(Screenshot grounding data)
☆ ☆ ☆ ☆
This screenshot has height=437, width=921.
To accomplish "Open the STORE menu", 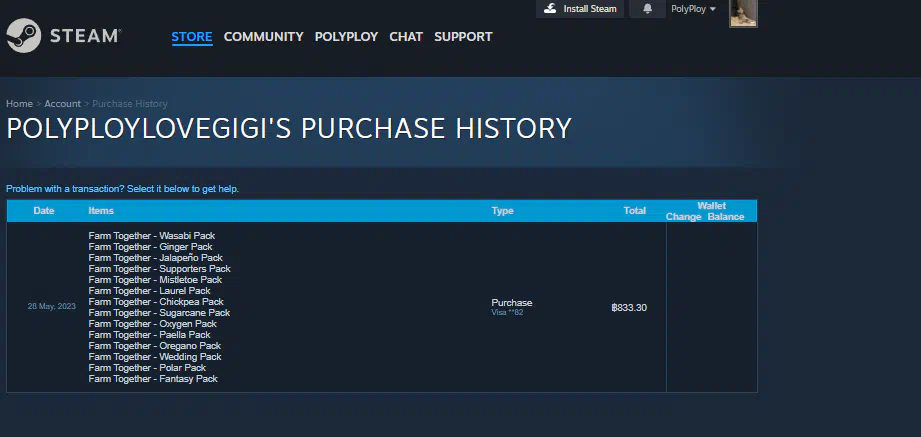I will click(x=191, y=37).
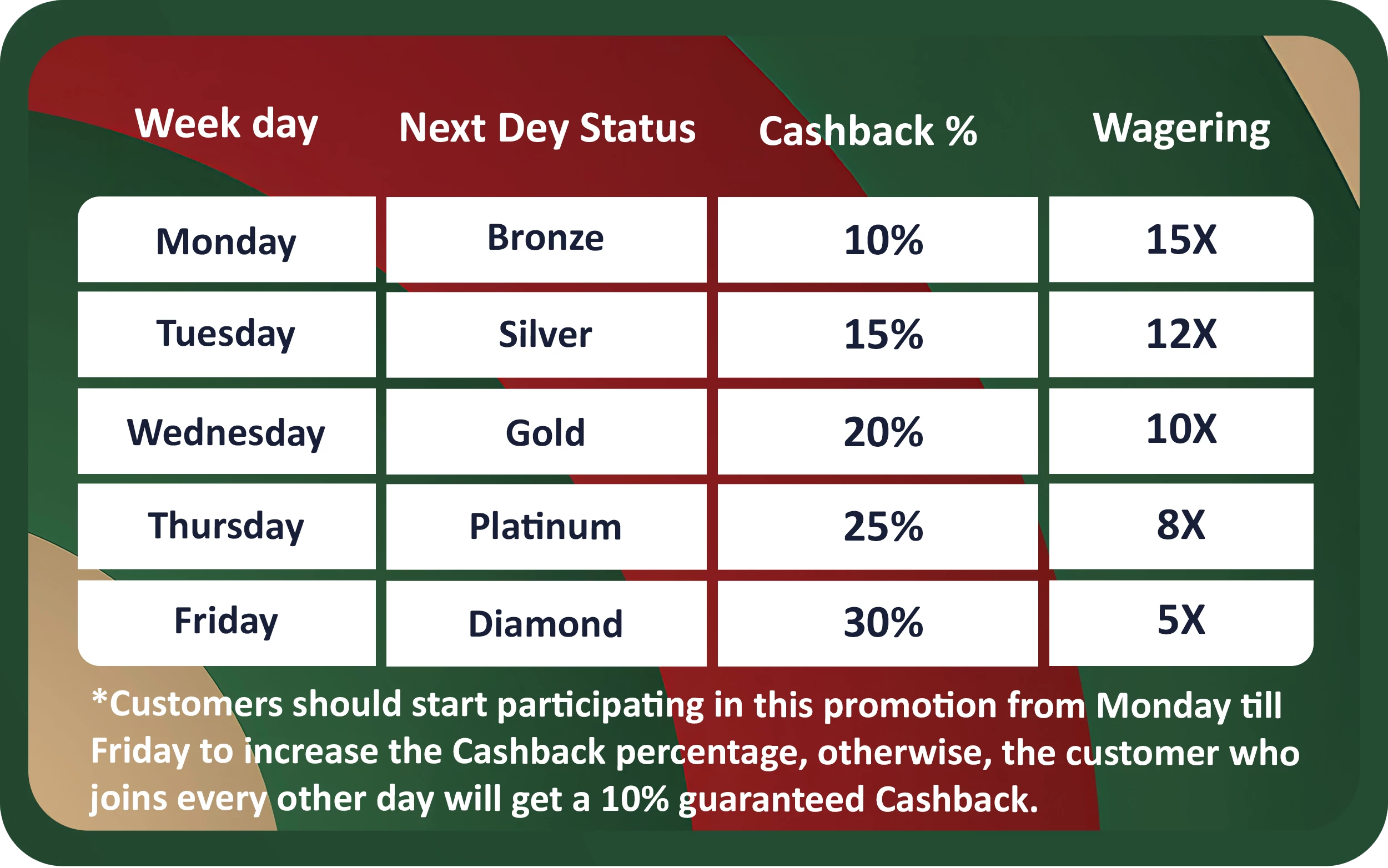
Task: Click the 30% cashback cell
Action: click(x=883, y=622)
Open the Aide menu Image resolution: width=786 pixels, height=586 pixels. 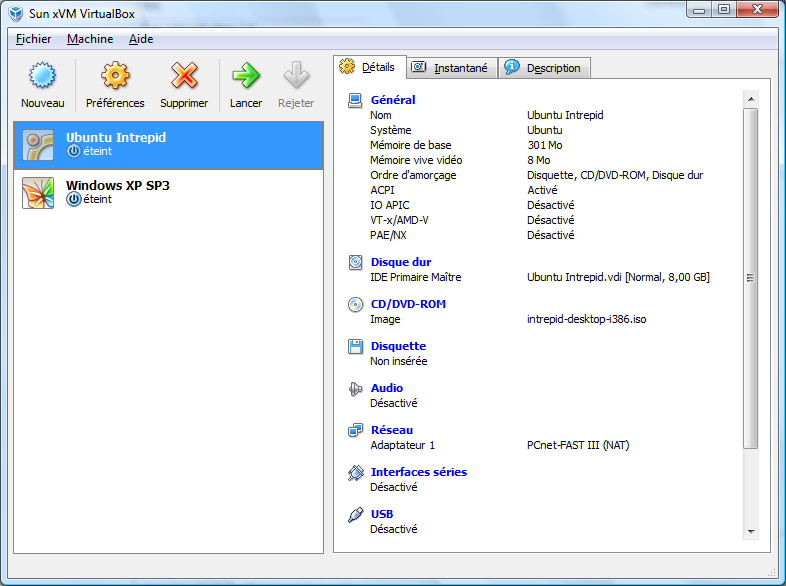(141, 39)
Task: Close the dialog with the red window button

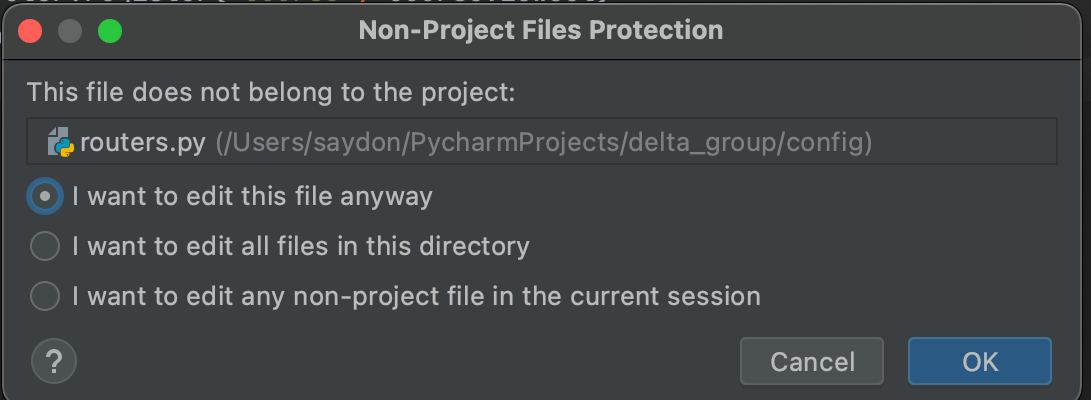Action: click(30, 31)
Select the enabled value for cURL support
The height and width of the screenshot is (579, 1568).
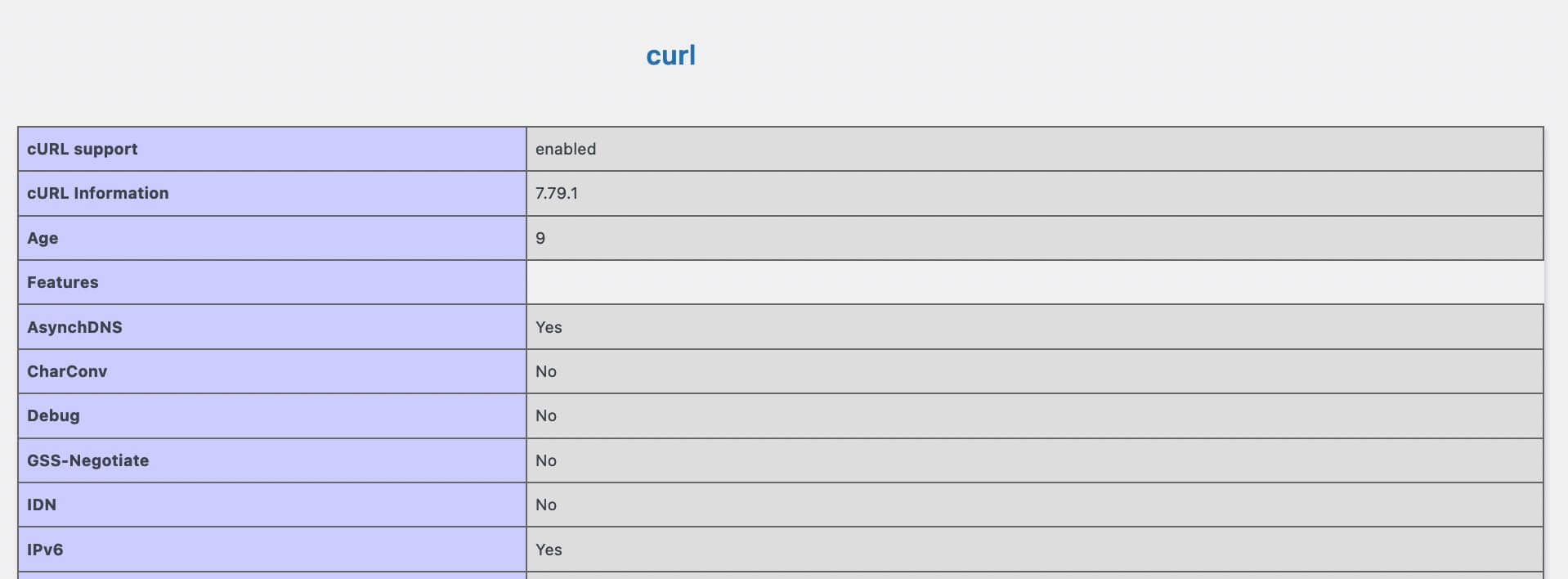pos(566,149)
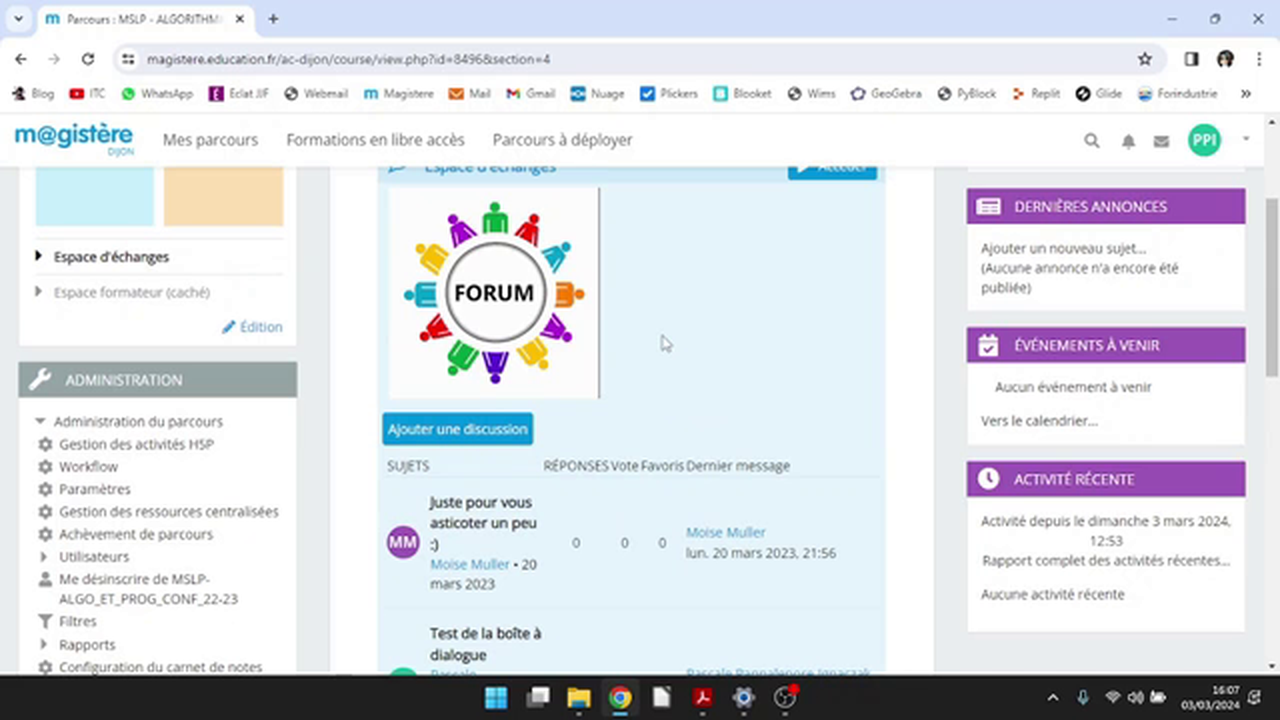Open the user menu dropdown arrow
Image resolution: width=1280 pixels, height=720 pixels.
coord(1246,139)
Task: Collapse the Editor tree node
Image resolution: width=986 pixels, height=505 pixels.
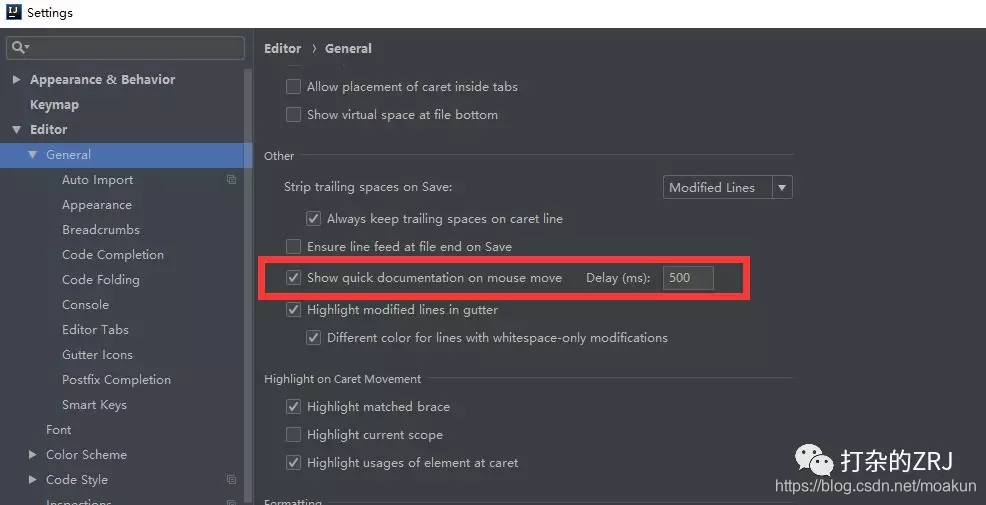Action: tap(17, 130)
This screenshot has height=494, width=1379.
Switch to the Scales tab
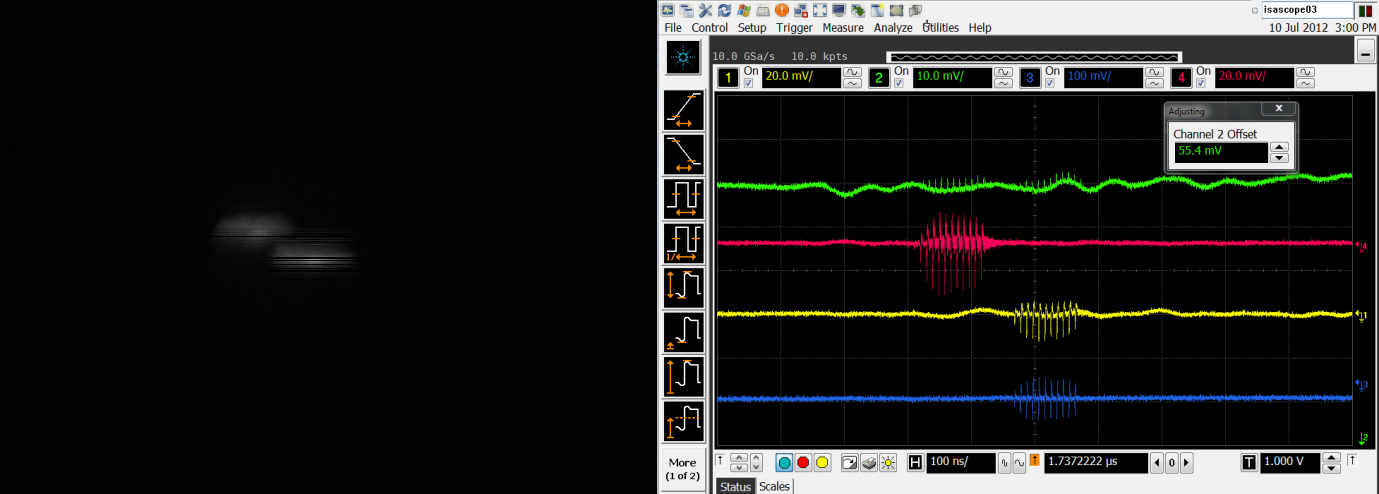774,486
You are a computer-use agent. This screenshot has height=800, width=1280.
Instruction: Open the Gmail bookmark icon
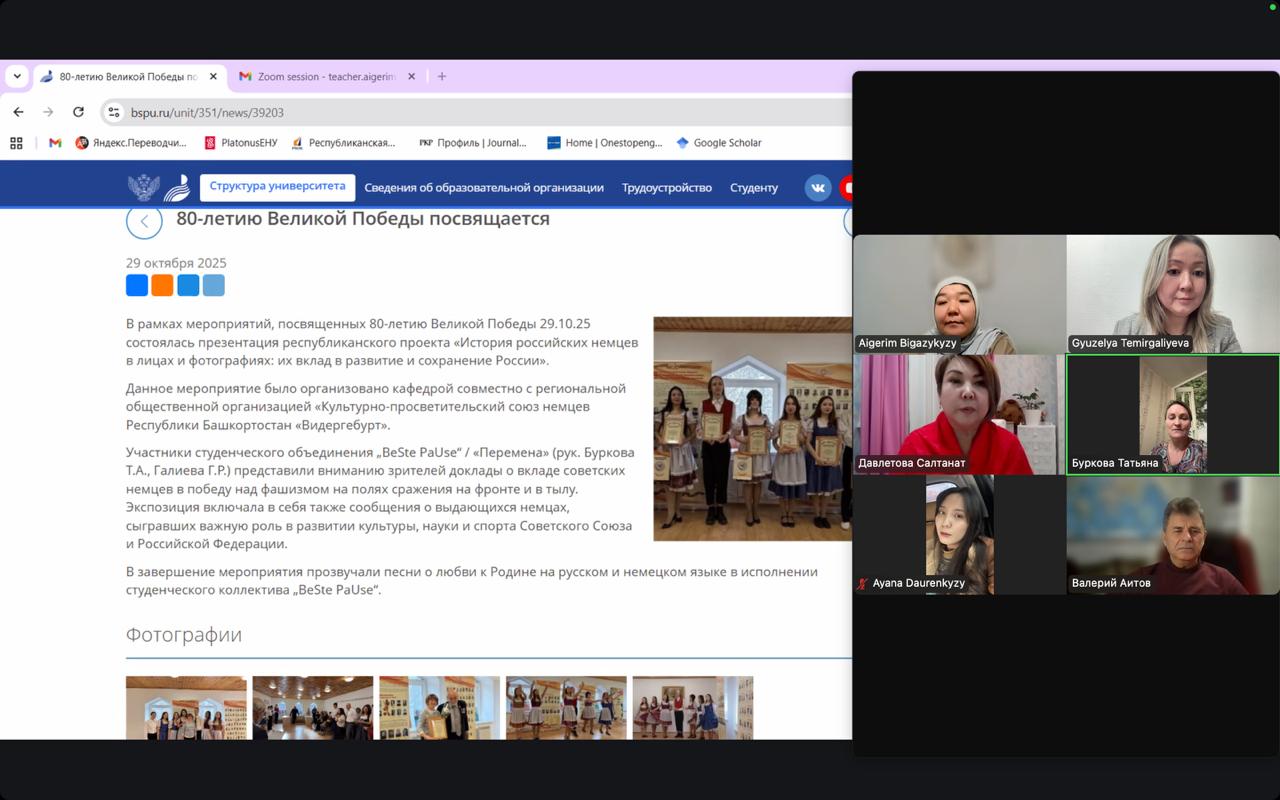(55, 143)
☆ ☆ ☆ ☆
* **REQUIRED ACTION**
Pull every line containing "This" out of the entries.

* **WRITTEN ANSWER**
This screenshot has height=437, width=921.
This screenshot has height=494, width=1379.
You are a computer-use agent. This screenshot has height=800, width=1280.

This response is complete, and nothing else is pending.